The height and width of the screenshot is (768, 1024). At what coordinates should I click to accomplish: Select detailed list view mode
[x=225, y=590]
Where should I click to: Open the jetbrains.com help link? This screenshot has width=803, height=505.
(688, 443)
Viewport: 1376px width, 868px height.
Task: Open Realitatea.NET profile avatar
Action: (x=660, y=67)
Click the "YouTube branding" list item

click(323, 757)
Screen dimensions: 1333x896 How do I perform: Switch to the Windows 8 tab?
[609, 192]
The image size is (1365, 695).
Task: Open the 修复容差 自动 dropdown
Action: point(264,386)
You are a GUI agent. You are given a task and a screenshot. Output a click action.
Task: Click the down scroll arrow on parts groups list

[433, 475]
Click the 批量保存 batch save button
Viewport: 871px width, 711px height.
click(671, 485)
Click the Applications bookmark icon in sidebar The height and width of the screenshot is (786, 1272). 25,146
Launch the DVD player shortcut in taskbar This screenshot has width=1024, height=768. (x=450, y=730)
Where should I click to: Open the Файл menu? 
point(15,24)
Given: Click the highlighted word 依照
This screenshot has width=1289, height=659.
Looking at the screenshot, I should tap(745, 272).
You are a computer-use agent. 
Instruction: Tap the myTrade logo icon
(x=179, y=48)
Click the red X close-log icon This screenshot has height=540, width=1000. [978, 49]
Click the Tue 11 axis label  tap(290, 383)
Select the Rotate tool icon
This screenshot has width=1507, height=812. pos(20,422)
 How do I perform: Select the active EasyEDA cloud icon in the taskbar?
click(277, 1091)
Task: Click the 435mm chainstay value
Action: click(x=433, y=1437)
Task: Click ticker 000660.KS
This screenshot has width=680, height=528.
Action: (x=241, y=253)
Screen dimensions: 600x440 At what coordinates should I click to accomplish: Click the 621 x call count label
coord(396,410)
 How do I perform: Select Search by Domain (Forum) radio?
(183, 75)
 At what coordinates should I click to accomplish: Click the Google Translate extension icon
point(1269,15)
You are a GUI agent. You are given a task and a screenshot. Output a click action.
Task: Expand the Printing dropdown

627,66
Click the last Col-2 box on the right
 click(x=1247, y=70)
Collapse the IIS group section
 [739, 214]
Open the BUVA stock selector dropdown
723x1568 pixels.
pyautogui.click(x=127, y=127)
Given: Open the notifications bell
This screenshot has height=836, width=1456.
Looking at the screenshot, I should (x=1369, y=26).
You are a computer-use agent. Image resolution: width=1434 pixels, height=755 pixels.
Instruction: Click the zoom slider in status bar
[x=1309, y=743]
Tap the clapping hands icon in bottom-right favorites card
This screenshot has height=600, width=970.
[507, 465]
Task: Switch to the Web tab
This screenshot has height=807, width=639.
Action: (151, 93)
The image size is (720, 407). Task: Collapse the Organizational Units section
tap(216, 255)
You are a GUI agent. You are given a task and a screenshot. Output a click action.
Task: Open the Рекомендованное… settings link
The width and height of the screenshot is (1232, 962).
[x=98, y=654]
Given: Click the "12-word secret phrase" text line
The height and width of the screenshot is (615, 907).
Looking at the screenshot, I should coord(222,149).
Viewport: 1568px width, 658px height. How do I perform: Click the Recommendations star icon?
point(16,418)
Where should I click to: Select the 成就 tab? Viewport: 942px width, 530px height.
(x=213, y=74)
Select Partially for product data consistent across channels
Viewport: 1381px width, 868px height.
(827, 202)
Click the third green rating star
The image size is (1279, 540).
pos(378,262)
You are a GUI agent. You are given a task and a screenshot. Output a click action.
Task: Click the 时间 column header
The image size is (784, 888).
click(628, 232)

──────────────────────────────

Which of the lines in the listing above include "computer"? Report each of them.

You are a computer-use agent. 
You are a computer-use agent. Image resolution: width=1434 pixels, height=755 pixels.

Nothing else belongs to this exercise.